Santorini: Summer Holiday 2009

I had heard the stories and read descriptions of sailing into the caldera in Santorini. But, second-hand accounts don't do justice to the experience. Seeing the towns with their blindingly white houses high up on the cliffs is an eye opener. Note: The images in this post link to my Picasa photo album with all trip photos.

This video shows us arriving by ferry. And also a day trip we took to Nea Kameni, the island in the center of the caldera.



After having blown off Santorini during my previous trip to Greece, I was finally here. Very exciting. But, not as exciting as the van ride from the port up to Fira. That was hair raising. I kept my eyes where they needed to be: on the rocks in the cliffs. The volcanic history of this island ensured some fascinating geology. At least to me. TJ, not so much.

Once we got settled in our hotel, we headed for Oia to see the sunset. Oia is pretty spectacular. Rebuilt on the cliff side after a 1956 earthquake sent nearly the entire town down into the water. We staked out our claim for choice viewing and let the sky, clouds and atmosphere take over.
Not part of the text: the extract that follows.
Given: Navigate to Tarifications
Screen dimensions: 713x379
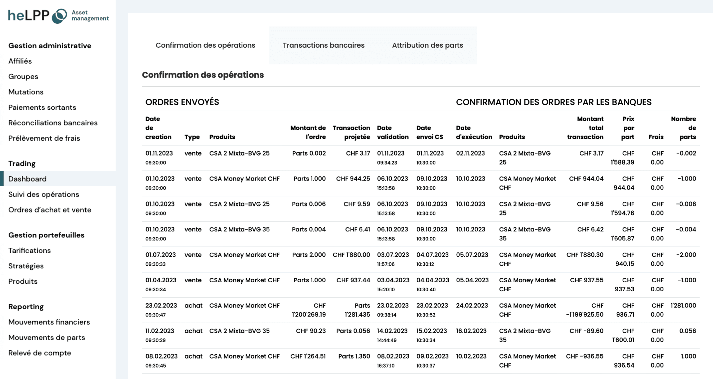Looking at the screenshot, I should pyautogui.click(x=29, y=251).
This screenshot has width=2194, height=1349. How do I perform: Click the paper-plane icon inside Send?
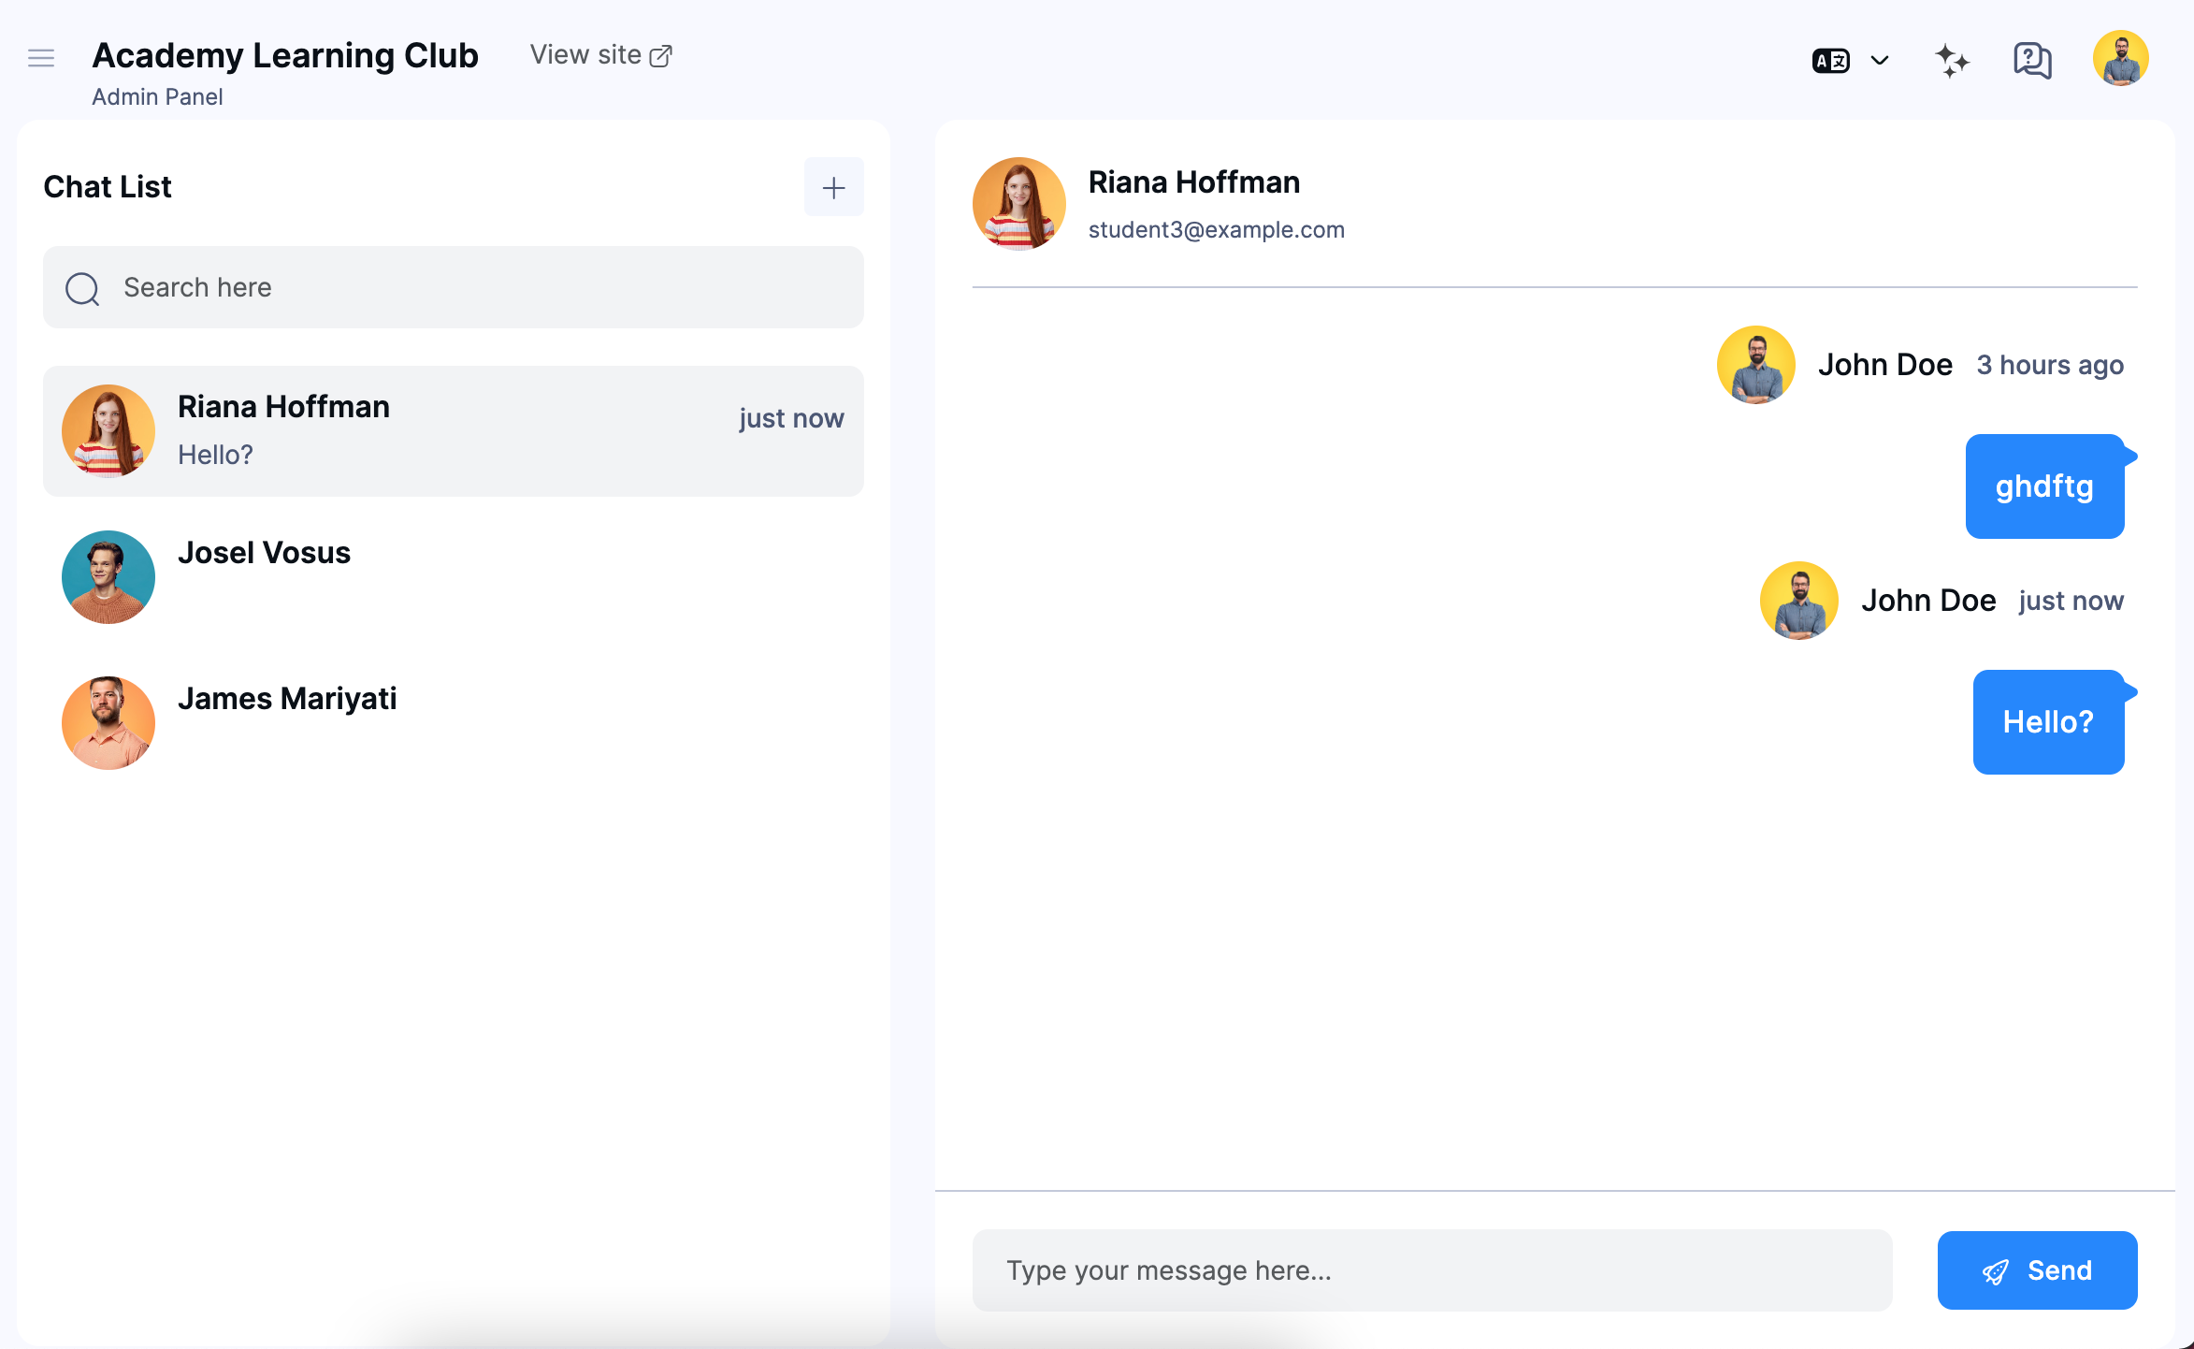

Yes, I crush your picture perfect sunset!

We spent two nights watching the sunset at Oia. Both times as the sun faded out of sight, applause rose us from the crowd. Pretty freaking awesome. They applaud the sunset here!
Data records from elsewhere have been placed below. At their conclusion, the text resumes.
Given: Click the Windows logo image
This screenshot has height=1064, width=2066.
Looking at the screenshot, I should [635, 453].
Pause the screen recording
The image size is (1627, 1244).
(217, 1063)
As on Mykonos and Naxos, we rented an ATV for the day and headed out exploring other parts of the island. There was a beautiful red sand beach (like the one in Maui). And two black sand beaches. By this point in the trip, TJ and I had acquired quite a healthy tan. Is that an oxymoron? So, we stayed for awhile, tested the water, and moved on. As usual, we found some great gyros to snack on. And some pastries for me.

Fira is similar to Mykonos Town. But, not as geared toward clubs and late night craziness. Or maybe we just went back to the hotel before all that got started. Hmmm. Maybe.
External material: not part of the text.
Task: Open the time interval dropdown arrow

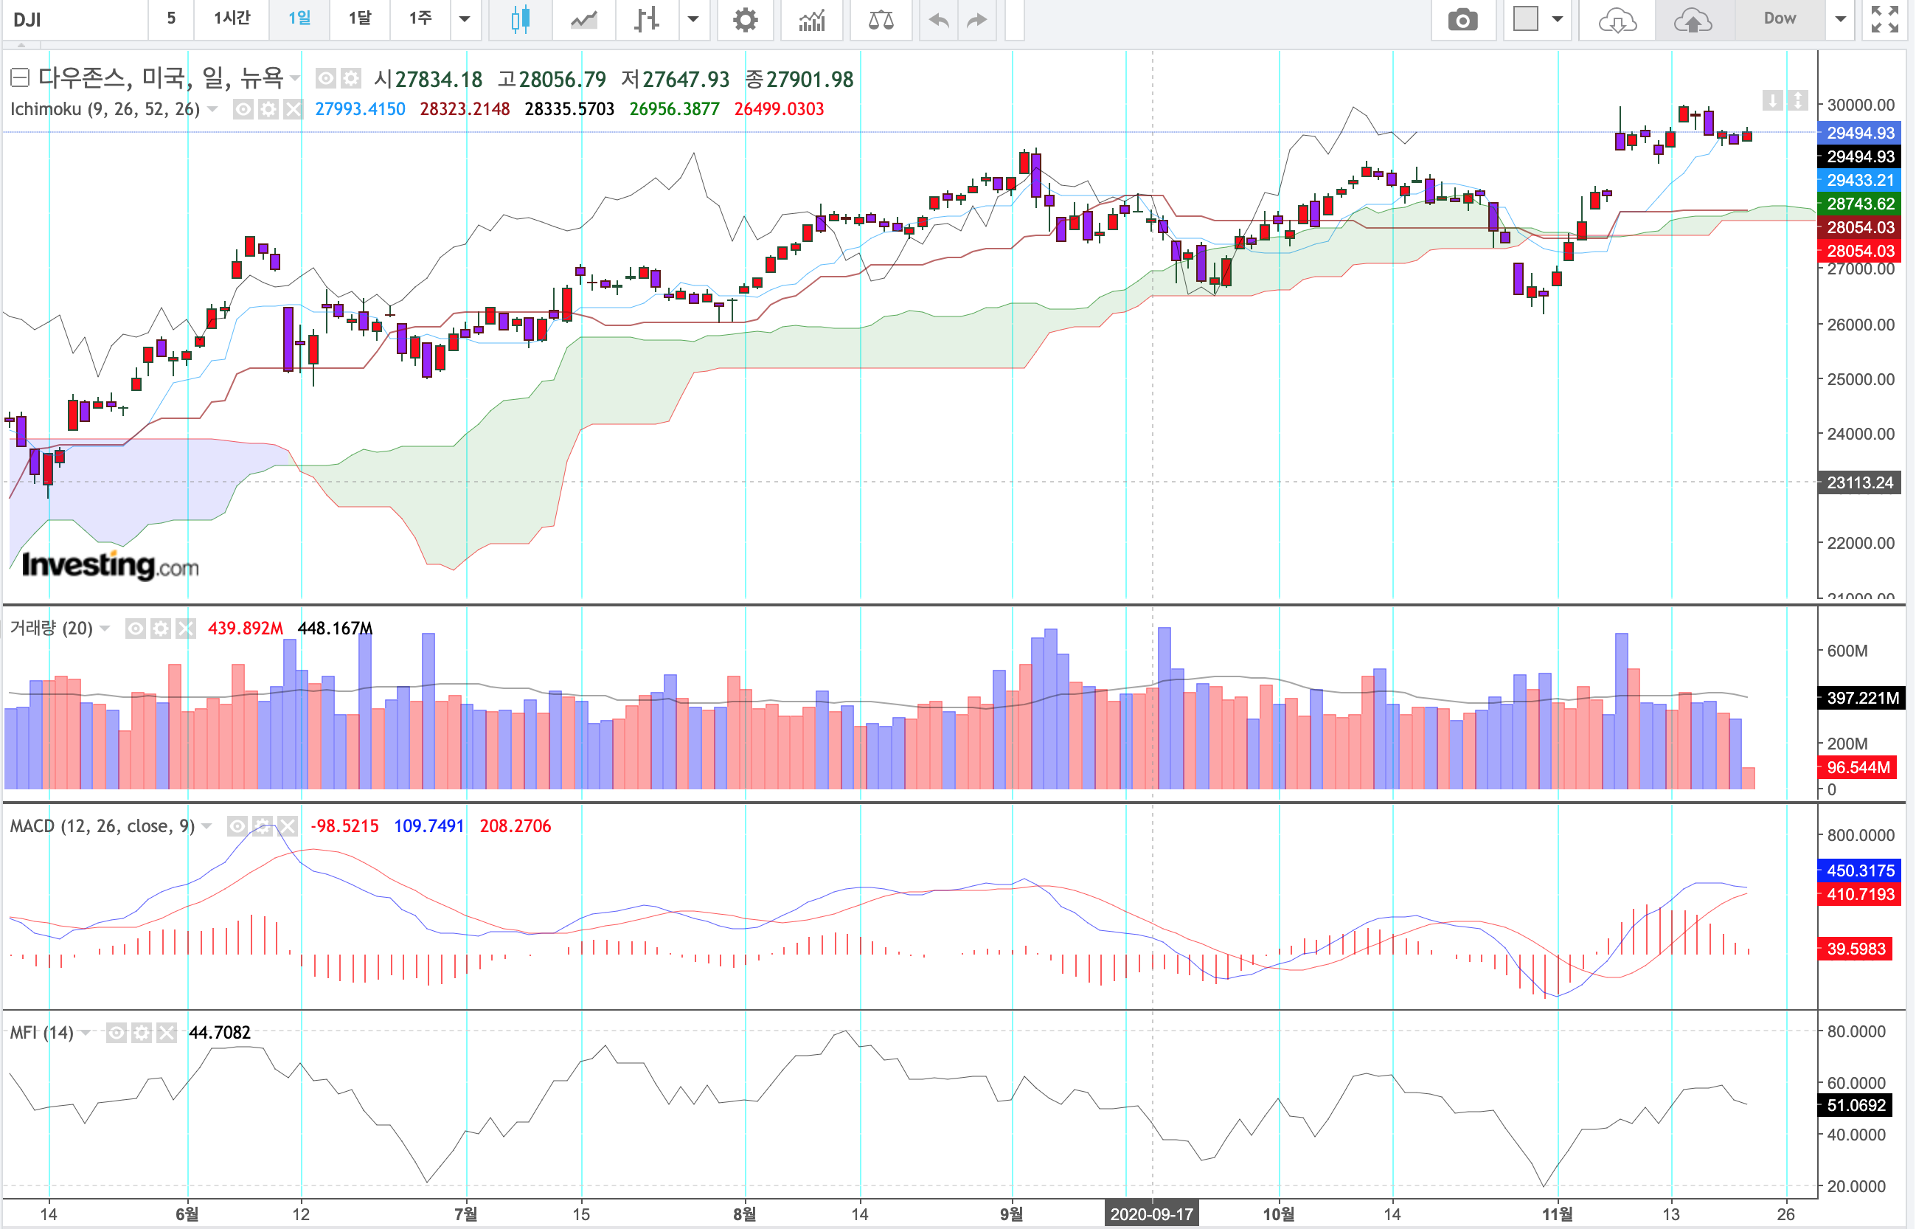Action: (x=464, y=19)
During the day, the town buzzes with tourists in search of evil eye amulets, nodding donkey dolls, and other truly horrible gifts to remember their stay. I picked up a leather and twine bracelet. Reminds me of my early days living in Southern California. And at 3 euros, cheap.

At night, the crowds are still there shopping. And eating. And drinking. But, the town itself becomes the star. Lit up like a Christmas tree. Night and day in Fira are worlds apart.



Since Fira sits on a cliff, you have to do a little up and down to get from one part of town to the next. This usually is fairly benign. On the day we took a boat out into the caldera, we had to be at the old port. Which is located directly below the town. The way down wasn't too bad. Except for maneuvering around the donkeys. At certain points, they stood across all the steps. Move that ass!

On the way up, TJ noticed the numbers on the steps. At the top, we saw the sign indicating that there were over 500 steps from the old port to where we were.

This is me arriving at the top of the steps. Well worth the effort. We rewarded ourselves with lunch at our favorite restaurant, Santo Mythos. Nothing more than a simple gyro shop. But, they made the gyros just right. The shaved pieces of meat were crispy, yet juicy. The pita was crispy, soft on the inside, and glistening with oil. Santorini may have had less emphasis on seafood than Mykonos or Naxos, but they more than made up for it with traditional gyros.

And thus ended our Greek vacation. On to Turkey, where we could expect to find kebaps and baklava. Gastronomically, we weren't really going far.